DIRECTIVE: Reproduce the listing below word for word, keeping every line intact and in its original order.

**** AVAILABLE DATA ****

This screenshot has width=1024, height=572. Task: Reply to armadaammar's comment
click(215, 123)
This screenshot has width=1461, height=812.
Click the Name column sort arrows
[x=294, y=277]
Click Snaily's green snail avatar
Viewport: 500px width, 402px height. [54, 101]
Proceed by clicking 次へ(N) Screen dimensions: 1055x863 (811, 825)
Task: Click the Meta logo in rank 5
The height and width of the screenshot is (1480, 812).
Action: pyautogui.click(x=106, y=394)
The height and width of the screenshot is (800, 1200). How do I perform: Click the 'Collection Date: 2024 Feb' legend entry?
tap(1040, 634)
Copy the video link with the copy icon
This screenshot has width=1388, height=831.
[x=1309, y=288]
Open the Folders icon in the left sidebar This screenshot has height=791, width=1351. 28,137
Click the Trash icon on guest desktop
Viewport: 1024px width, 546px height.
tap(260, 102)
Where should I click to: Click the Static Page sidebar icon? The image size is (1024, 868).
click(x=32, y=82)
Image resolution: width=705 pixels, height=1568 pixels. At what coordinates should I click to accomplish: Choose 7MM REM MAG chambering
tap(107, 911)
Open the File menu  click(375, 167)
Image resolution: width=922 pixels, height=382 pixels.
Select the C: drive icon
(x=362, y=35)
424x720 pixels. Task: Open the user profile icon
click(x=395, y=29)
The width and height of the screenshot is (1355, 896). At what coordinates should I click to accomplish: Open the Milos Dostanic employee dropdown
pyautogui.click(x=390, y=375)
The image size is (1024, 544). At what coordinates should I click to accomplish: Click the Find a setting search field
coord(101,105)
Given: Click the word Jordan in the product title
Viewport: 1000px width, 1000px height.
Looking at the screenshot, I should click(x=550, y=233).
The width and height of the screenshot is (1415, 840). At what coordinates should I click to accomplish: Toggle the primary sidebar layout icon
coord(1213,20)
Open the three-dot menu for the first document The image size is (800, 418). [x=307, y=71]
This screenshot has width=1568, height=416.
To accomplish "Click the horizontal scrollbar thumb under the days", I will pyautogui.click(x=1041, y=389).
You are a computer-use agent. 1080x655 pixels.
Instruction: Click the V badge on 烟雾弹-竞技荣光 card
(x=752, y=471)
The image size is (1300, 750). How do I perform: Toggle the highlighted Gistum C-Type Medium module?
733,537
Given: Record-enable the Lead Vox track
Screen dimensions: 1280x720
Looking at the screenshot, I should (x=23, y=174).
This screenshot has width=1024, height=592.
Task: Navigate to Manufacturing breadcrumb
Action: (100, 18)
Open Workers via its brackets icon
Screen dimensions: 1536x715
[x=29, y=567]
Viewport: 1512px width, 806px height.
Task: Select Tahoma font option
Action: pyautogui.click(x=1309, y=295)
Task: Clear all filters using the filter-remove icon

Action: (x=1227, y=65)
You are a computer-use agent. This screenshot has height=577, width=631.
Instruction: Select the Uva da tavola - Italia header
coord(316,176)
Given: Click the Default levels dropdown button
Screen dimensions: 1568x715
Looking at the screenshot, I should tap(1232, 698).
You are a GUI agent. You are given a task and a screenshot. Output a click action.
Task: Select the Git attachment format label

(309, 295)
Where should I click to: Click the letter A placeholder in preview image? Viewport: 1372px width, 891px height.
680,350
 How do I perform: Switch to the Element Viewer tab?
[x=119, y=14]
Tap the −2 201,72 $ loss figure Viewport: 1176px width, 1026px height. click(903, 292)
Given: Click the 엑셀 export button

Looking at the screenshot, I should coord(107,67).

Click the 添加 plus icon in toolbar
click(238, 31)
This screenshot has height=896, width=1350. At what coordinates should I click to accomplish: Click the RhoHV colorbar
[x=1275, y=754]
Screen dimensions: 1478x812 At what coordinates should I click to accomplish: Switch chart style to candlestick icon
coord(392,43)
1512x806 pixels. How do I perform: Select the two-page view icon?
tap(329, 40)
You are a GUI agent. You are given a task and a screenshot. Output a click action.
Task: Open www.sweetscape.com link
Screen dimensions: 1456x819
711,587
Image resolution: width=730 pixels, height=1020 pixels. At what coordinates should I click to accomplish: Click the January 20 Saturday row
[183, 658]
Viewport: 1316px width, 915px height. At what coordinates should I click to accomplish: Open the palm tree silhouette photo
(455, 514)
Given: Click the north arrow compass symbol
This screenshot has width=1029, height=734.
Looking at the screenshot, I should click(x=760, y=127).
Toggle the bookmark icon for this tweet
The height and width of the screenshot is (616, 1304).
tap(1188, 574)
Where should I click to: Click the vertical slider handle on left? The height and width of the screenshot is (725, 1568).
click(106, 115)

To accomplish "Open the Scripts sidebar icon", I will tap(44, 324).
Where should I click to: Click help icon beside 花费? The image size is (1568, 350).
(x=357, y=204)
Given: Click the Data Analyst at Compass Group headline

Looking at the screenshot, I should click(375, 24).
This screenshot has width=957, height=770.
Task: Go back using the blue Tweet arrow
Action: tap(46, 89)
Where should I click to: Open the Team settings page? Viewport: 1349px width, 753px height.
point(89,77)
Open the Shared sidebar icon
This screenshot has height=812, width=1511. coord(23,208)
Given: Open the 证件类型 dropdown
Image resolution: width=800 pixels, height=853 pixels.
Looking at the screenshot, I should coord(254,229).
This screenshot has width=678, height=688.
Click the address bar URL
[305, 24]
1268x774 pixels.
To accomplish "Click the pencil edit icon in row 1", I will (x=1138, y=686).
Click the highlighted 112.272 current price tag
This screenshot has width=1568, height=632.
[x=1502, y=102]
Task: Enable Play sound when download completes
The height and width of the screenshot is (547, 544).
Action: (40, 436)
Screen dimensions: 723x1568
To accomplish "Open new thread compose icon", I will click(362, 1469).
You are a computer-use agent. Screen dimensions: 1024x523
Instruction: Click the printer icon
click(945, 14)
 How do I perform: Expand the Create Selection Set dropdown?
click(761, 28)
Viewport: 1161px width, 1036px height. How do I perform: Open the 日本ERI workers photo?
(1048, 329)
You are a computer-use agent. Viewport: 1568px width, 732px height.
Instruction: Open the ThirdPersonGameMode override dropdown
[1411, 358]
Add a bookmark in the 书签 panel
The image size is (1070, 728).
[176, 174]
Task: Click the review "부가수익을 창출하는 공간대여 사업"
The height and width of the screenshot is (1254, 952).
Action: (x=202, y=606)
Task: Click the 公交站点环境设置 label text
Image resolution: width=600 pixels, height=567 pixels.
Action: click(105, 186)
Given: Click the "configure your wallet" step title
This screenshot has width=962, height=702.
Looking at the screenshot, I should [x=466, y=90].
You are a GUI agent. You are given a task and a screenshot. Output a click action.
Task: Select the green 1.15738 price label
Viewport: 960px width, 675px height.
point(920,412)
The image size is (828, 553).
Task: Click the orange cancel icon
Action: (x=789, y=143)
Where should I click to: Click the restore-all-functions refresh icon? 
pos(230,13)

****

ANSWER TO THE PROBLEM:
This screenshot has width=1024, height=572. Task: Reply to armadaammar's comment
click(215, 123)
This screenshot has width=1461, height=812.
Click the Name column sort arrows
[x=294, y=277]
Click Snaily's green snail avatar
Viewport: 500px width, 402px height. [54, 101]
Proceed by clicking 次へ(N) Screen dimensions: 1055x863 (811, 825)
Task: Click the Meta logo in rank 5
The height and width of the screenshot is (1480, 812).
Action: pyautogui.click(x=106, y=394)
The height and width of the screenshot is (800, 1200). How do I perform: Click the 'Collection Date: 2024 Feb' legend entry?
tap(1040, 634)
Copy the video link with the copy icon
This screenshot has width=1388, height=831.
[x=1309, y=288]
Open the Folders icon in the left sidebar This screenshot has height=791, width=1351. 28,137
Click the Trash icon on guest desktop
Viewport: 1024px width, 546px height.
tap(260, 102)
Where should I click to: Click the Static Page sidebar icon? The image size is (1024, 868).
click(x=32, y=82)
Image resolution: width=705 pixels, height=1568 pixels. At what coordinates should I click to accomplish: Choose 7MM REM MAG chambering
tap(107, 911)
Open the File menu  click(375, 167)
Image resolution: width=922 pixels, height=382 pixels.
Select the C: drive icon
(x=362, y=35)
424x720 pixels. Task: Open the user profile icon
click(x=395, y=29)
The width and height of the screenshot is (1355, 896). At what coordinates should I click to accomplish: Open the Milos Dostanic employee dropdown
pyautogui.click(x=390, y=375)
The image size is (1024, 544). At what coordinates should I click to accomplish: Click the Find a setting search field
coord(101,105)
Given: Click the word Jordan in the product title
Viewport: 1000px width, 1000px height.
Looking at the screenshot, I should click(x=550, y=233).
The width and height of the screenshot is (1415, 840). At what coordinates should I click to accomplish: Toggle the primary sidebar layout icon
coord(1213,20)
Open the three-dot menu for the first document The image size is (800, 418). [x=307, y=71]
This screenshot has width=1568, height=416.
To accomplish "Click the horizontal scrollbar thumb under the days", I will pyautogui.click(x=1041, y=389).
You are a computer-use agent. 1080x655 pixels.
Instruction: Click the V badge on 烟雾弹-竞技荣光 card
(x=752, y=471)
The image size is (1300, 750). How do I perform: Toggle the highlighted Gistum C-Type Medium module?
733,537
Given: Record-enable the Lead Vox track
Screen dimensions: 1280x720
Looking at the screenshot, I should (x=23, y=174).
This screenshot has width=1024, height=592.
Task: Navigate to Manufacturing breadcrumb
Action: (100, 18)
Open Workers via its brackets icon
Screen dimensions: 1536x715
[x=29, y=567]
Viewport: 1512px width, 806px height.
Task: Select Tahoma font option
Action: pyautogui.click(x=1309, y=295)
Task: Clear all filters using the filter-remove icon

Action: (x=1227, y=65)
You are a computer-use agent. This screenshot has height=577, width=631.
Instruction: Select the Uva da tavola - Italia header
coord(316,176)
Given: Click the Default levels dropdown button
Screen dimensions: 1568x715
Looking at the screenshot, I should tap(1232, 698).
You are a GUI agent. You are given a task and a screenshot. Output a click action.
Task: Select the Git attachment format label

(309, 295)
Where should I click to: Click the letter A placeholder in preview image? Viewport: 1372px width, 891px height.
680,350
 How do I perform: Switch to the Element Viewer tab?
[x=119, y=14]
Tap the −2 201,72 $ loss figure Viewport: 1176px width, 1026px height. click(903, 292)
Given: Click the 엑셀 export button

Looking at the screenshot, I should coord(107,67).

Click the 添加 plus icon in toolbar
click(238, 31)
This screenshot has height=896, width=1350. At what coordinates should I click to accomplish: Click the RhoHV colorbar
[x=1275, y=754]
Screen dimensions: 1478x812 At what coordinates should I click to accomplish: Switch chart style to candlestick icon
coord(392,43)
1512x806 pixels. How do I perform: Select the two-page view icon?
tap(329, 40)
You are a GUI agent. You are given a task and a screenshot. Output a click action.
Task: Open www.sweetscape.com link
Screen dimensions: 1456x819
711,587
Image resolution: width=730 pixels, height=1020 pixels. At what coordinates should I click to accomplish: Click the January 20 Saturday row
[183, 658]
Viewport: 1316px width, 915px height. At what coordinates should I click to accomplish: Open the palm tree silhouette photo
(455, 514)
Given: Click the north arrow compass symbol
This screenshot has width=1029, height=734.
Looking at the screenshot, I should click(x=760, y=127).
Toggle the bookmark icon for this tweet
The height and width of the screenshot is (616, 1304).
tap(1188, 574)
Where should I click to: Click the vertical slider handle on left? The height and width of the screenshot is (725, 1568).
click(106, 115)

To accomplish "Open the Scripts sidebar icon", I will tap(44, 324).
Where should I click to: Click help icon beside 花费? The image size is (1568, 350).
(x=357, y=204)
Given: Click the Data Analyst at Compass Group headline

Looking at the screenshot, I should click(375, 24).
This screenshot has width=957, height=770.
Task: Go back using the blue Tweet arrow
Action: tap(46, 89)
Where should I click to: Open the Team settings page? Viewport: 1349px width, 753px height.
point(89,77)
Open the Shared sidebar icon
This screenshot has height=812, width=1511. coord(23,208)
Given: Open the 证件类型 dropdown
Image resolution: width=800 pixels, height=853 pixels.
Looking at the screenshot, I should coord(254,229).
This screenshot has width=678, height=688.
Click the address bar URL
[305, 24]
1268x774 pixels.
To accomplish "Click the pencil edit icon in row 1", I will (x=1138, y=686).
Click the highlighted 112.272 current price tag
This screenshot has width=1568, height=632.
[x=1502, y=102]
Task: Enable Play sound when download completes
The height and width of the screenshot is (547, 544).
Action: (40, 436)
Screen dimensions: 723x1568
To accomplish "Open new thread compose icon", I will click(362, 1469).
You are a computer-use agent. Screen dimensions: 1024x523
Instruction: Click the printer icon
click(945, 14)
 How do I perform: Expand the Create Selection Set dropdown?
click(761, 28)
Viewport: 1161px width, 1036px height. How do I perform: Open the 日本ERI workers photo?
(1048, 329)
You are a computer-use agent. Viewport: 1568px width, 732px height.
Instruction: Open the ThirdPersonGameMode override dropdown
[1411, 358]
Add a bookmark in the 书签 panel
The image size is (1070, 728).
[176, 174]
Task: Click the review "부가수익을 창출하는 공간대여 사업"
The height and width of the screenshot is (1254, 952).
Action: (x=202, y=606)
Task: Click the 公交站点环境设置 label text
Image resolution: width=600 pixels, height=567 pixels.
Action: click(105, 186)
Given: Click the "configure your wallet" step title
This screenshot has width=962, height=702.
Looking at the screenshot, I should [x=466, y=90].
You are a GUI agent. You are given a task and a screenshot. Output a click action.
Task: Select the green 1.15738 price label
Viewport: 960px width, 675px height.
point(920,412)
The image size is (828, 553).
Task: Click the orange cancel icon
Action: (x=789, y=143)
Where should I click to: Click the restore-all-functions refresh icon? 
pos(230,13)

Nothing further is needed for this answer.